**Work task**
Pull out the part of the text about the Harris team in Haiti from "Aside from the" up to and including "Army Airborne .", word for word.

Every night, the team returned to their tents at CHF International headquarters to eat a meager meal of rice and beans, take a shower of cold running water and prepare for the next day. By the time they left, the team had established five satellite communications systems.
Munjal says the hardship was worth it. "I will take that with me for the rest of my life," he says. "We were all privileged to help."
Munjal and the team received a nice note from the doctors at St. Francis de Sales Hospital saying that "the number of lives affected by the support we provided was incalculable."
"It made all the cold showers and beans worth it," he says.
When the message went out that Harris was looking for volunteers to deploy to Haiti for two-week stints, Mike Frazier knew what he had to do. As a senior system engineer, he is uniquely qualified to help implement ground communications for the various governmental agencies operating in the capital city. Frazier has worked with the international engineering group since 1996, so he had experience working in foreign counties. However, this was his first emergency deployment and things were a bit different. "Before, I would stay at a hotel, get picked up by a cab and go to work just like your normal job," he says. "This was completely different. I had no idea what was waiting on the ground."
Team 2's mission was to set up two additional satellite communications systems and the local area network (LAN) for mobile radios. The LAN couldn't get maximum range at CHF headquarters due to a rather significant ridge that runs through Port-au-Prince. So Team 2 decided to move the LAN to the top of a nearby mountain.
Aside from the damaged streets, crowds of people and animals made travel slow and somewhat dangerous. "We had to be very aware of our environment," Frazier says.
Moving the equipment to the top of the mountain was exhausting. "It was quite a physical undertaking," he says. Fortunately, one of the team members had been in the Marine Corps and another was former U.S. Army Airborne .
For their safety, the team had to be back to the CHF base station before dark. They worked furiously for two days. By the evening of the second day, Frazier and Team 2 succeeded in moving the EDACS Xtreme to the top of a nearby mountain, doubling radio coverage into downtown Port-au-Prince.
The next job was to set up satellite communications number six at the hospital. A third team set up the seventh, and final, satellite system.
While Frazier was there, signs of progress were visible, including the reopening of the airport to commercial flights. However, Team 2 also experienced something the first team did not: a significant number of serious aftershocks. Frazier says he recalls a particular series of frightening aftershocks in the middle of the night. In the darkness, he began to hear voices. The religious people in the area had gotten together to sing hymns to calm their nerves, he says.
Before long, it was time to go. "As we were leaving, we felt like we'd done something really great. There was a lot of Haiti in my mind, but I had to get back to my job," Frazier says. "We still think about it all the time; it will always be a part of us now."
While in Haiti, both Mujar and Frazier worked with a local man named Edouard Basille. He had lost his entire family in the quake, including his wife and daughters. As an English teacher, Basille offered his service to the Americans, and he was hired as an interpreter.
Basille became an indispensible resource to the Harris team members, who marveled at the man's ability to endure such a tragedy. Before leaving, Harris crews trained Basille to work on the equipment they left behind. "We are hoping that the things we've done down there will live on through him," Mujar says.

**Provided data**
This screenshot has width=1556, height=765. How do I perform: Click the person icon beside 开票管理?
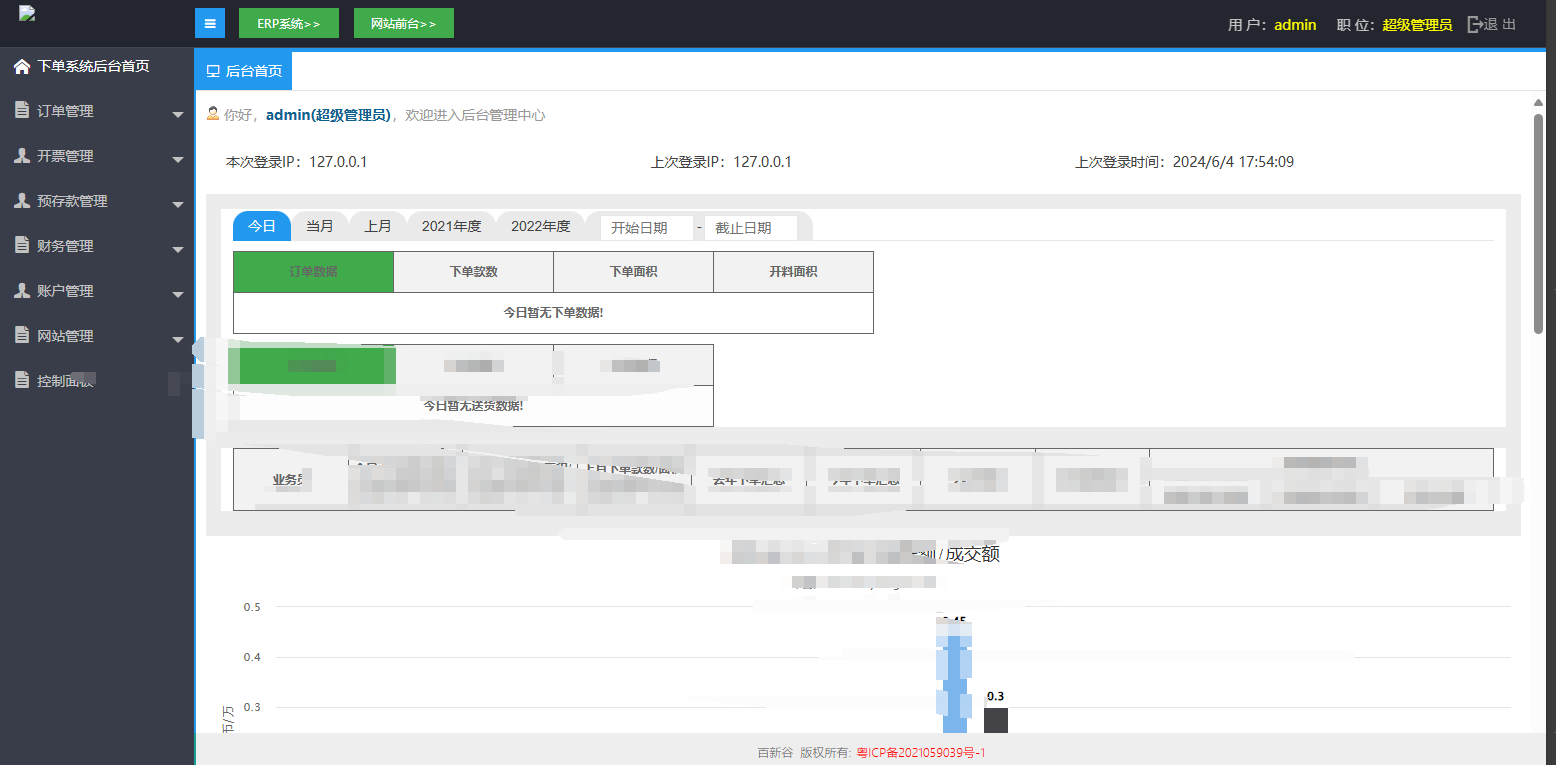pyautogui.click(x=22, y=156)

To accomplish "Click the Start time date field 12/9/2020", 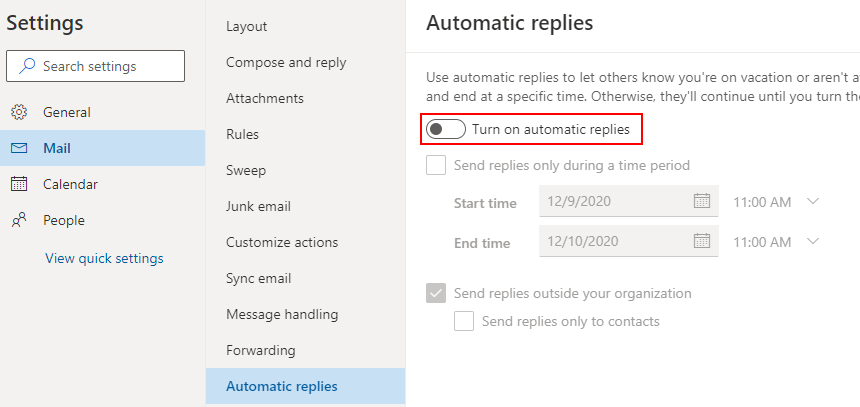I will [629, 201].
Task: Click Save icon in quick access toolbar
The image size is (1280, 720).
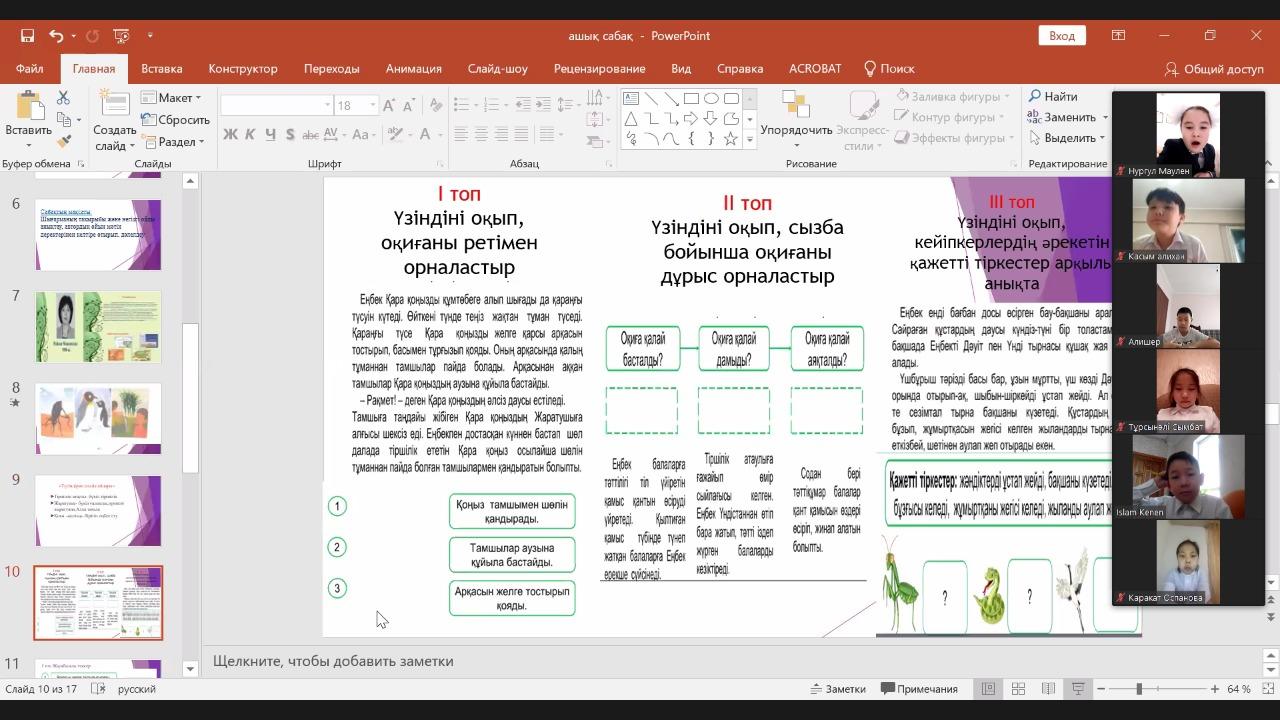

**Solved problem**
Aside from the damaged streets, crowds of people and animals made travel slow and somewhat dangerous. "We had to be very aware of our environment," Frazier says.
Moving the equipment to the top of the mountain was exhausting. "It was quite a physical undertaking," he says. Fortunately, one of the team members had been in the Marine Corps and another was former U.S. Army Airborne .